— start MATERIAL —
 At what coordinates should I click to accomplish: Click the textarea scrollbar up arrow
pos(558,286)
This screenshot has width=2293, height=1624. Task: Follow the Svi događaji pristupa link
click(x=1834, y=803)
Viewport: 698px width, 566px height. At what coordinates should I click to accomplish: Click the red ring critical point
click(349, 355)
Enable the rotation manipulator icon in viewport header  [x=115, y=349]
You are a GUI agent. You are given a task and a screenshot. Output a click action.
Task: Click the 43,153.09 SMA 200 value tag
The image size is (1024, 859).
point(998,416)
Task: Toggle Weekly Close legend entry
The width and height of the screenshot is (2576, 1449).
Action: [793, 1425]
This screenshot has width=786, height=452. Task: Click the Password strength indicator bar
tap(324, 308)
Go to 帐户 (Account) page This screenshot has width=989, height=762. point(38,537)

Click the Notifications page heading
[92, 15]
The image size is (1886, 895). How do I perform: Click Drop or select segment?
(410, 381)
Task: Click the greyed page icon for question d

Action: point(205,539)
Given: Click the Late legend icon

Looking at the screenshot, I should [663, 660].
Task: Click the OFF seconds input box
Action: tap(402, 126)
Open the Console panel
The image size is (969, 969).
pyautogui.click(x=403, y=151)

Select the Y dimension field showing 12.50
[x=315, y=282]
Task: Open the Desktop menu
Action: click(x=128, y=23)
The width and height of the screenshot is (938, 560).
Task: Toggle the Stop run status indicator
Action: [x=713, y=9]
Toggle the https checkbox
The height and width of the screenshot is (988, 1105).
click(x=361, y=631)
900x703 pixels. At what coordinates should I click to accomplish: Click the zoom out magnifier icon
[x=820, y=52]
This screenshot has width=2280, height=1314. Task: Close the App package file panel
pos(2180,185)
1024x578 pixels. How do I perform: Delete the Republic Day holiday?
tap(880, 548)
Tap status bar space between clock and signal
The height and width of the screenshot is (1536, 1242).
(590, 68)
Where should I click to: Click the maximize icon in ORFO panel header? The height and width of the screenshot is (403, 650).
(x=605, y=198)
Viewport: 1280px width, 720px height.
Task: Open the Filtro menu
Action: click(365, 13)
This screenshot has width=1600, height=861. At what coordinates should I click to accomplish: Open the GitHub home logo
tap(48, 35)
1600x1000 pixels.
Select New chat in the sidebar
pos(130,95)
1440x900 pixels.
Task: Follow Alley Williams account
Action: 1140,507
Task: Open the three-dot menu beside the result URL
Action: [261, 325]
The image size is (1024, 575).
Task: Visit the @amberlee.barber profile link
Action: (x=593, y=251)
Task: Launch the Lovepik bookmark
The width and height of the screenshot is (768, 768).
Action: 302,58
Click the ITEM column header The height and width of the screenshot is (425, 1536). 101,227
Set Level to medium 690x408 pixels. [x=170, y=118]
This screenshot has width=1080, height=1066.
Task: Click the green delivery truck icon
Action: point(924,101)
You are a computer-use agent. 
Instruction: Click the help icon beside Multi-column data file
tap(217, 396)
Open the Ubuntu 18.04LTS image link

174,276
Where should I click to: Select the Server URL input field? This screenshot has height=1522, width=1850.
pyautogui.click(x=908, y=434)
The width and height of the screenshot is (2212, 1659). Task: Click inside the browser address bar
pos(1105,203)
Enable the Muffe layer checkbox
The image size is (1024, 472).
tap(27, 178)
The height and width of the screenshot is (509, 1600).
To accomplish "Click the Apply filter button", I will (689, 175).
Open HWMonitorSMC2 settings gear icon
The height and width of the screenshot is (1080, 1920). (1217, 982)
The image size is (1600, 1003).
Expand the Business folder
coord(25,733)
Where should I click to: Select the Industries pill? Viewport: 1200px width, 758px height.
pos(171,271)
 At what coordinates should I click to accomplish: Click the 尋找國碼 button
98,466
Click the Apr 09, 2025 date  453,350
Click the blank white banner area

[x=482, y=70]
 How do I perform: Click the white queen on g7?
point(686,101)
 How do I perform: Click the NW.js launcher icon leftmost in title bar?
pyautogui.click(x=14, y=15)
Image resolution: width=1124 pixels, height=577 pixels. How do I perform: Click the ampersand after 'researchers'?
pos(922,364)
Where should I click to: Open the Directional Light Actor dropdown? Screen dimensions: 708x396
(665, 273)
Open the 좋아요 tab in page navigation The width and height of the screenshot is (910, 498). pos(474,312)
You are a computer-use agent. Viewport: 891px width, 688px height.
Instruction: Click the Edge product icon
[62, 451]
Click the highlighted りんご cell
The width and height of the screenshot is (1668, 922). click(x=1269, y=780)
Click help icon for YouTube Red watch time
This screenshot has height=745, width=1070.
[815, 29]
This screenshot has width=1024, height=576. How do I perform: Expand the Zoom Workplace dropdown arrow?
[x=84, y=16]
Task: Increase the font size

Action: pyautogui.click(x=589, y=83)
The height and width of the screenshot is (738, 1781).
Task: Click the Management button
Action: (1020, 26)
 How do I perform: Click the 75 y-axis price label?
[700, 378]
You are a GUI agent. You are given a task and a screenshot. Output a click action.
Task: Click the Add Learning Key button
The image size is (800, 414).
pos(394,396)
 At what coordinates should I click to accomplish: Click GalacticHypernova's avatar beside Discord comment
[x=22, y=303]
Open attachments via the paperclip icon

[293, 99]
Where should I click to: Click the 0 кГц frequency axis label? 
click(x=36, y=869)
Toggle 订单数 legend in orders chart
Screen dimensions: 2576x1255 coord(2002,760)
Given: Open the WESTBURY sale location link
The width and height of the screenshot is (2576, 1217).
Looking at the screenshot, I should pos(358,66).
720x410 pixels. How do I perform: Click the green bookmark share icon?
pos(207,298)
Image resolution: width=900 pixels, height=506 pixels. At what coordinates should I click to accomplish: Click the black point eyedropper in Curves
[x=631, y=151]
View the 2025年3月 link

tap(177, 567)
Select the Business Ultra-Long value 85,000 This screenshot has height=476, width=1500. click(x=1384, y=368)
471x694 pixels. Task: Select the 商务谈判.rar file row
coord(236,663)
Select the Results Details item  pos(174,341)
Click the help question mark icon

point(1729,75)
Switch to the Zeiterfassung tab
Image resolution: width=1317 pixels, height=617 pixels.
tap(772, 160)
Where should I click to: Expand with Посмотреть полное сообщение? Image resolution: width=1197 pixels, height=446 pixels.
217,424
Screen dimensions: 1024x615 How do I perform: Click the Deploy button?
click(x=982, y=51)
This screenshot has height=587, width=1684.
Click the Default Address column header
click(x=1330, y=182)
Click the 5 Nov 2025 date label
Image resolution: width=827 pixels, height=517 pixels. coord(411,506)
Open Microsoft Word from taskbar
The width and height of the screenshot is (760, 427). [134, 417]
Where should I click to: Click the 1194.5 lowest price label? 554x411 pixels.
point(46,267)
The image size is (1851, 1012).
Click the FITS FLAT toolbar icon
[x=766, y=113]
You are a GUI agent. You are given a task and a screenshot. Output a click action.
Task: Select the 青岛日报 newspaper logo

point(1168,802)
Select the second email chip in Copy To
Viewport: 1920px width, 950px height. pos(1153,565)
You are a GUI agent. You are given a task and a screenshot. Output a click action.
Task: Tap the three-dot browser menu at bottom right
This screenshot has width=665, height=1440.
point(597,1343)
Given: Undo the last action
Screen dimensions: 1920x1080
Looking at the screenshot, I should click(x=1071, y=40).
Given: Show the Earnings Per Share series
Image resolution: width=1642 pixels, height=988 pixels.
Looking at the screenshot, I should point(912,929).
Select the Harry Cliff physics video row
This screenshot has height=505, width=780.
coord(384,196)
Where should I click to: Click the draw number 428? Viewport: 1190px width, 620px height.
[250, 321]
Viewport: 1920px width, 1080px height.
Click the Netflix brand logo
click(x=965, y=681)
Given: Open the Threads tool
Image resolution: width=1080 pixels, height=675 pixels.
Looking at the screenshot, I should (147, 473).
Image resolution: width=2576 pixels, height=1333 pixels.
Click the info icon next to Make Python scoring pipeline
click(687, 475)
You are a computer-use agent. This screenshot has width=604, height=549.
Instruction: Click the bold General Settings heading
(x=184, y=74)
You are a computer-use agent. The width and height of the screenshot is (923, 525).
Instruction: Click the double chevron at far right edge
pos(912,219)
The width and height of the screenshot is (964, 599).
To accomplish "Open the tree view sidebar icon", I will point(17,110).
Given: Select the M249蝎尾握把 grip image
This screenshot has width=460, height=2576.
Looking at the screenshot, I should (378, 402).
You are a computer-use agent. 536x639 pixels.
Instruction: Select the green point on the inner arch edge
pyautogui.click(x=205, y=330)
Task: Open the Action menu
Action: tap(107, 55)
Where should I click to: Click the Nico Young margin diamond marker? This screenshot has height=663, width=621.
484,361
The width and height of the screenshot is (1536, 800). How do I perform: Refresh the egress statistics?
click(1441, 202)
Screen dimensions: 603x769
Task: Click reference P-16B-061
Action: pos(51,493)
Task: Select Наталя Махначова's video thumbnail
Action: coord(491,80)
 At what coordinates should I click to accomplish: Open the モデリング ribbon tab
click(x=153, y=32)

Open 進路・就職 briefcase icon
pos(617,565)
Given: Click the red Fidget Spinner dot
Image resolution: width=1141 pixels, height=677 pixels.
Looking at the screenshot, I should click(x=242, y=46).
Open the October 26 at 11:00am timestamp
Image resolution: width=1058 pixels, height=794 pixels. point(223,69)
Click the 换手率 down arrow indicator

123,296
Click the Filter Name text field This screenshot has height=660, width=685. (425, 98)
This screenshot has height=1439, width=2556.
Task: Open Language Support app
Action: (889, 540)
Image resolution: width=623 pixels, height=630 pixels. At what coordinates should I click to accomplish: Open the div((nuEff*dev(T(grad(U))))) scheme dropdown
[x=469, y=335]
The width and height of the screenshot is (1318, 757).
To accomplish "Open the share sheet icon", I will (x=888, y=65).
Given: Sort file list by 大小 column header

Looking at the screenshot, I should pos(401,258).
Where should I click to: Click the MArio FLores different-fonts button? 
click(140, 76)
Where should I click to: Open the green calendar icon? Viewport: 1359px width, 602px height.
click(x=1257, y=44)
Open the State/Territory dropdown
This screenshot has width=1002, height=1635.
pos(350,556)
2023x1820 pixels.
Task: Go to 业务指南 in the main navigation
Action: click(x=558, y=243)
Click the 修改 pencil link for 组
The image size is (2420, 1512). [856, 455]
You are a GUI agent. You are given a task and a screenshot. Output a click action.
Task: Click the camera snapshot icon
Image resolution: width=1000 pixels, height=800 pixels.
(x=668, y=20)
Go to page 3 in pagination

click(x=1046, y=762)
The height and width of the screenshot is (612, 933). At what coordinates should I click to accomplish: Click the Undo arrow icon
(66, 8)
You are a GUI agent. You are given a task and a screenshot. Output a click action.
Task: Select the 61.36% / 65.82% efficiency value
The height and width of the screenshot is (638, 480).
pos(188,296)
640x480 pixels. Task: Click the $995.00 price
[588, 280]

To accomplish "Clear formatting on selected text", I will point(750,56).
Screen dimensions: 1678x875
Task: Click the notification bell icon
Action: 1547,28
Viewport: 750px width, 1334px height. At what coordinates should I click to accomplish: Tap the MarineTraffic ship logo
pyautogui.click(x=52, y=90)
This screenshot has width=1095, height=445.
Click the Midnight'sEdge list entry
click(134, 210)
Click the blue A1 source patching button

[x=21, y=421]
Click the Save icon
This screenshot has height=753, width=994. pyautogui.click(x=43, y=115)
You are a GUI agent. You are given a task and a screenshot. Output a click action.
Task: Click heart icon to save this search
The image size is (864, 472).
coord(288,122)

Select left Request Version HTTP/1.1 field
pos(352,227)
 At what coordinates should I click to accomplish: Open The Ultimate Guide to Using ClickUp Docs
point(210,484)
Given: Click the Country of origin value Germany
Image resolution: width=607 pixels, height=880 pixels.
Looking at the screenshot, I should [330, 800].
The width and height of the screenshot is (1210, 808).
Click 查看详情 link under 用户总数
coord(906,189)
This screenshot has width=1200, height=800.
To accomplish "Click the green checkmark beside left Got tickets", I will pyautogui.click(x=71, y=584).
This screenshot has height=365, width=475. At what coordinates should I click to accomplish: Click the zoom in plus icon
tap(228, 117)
— end MATERIAL —
- _PROBLEM DESCRIPTION_: Repeat the lines above exactly, from the line containing "You are a computer-use agent. 536x639 pixels." through the line containing "Action: tap(107, 55)".

- _SOLUTION BELOW_:
You are a computer-use agent. 536x639 pixels.
Instruction: Select the green point on the inner arch edge
pyautogui.click(x=205, y=330)
Task: Open the Action menu
Action: tap(107, 55)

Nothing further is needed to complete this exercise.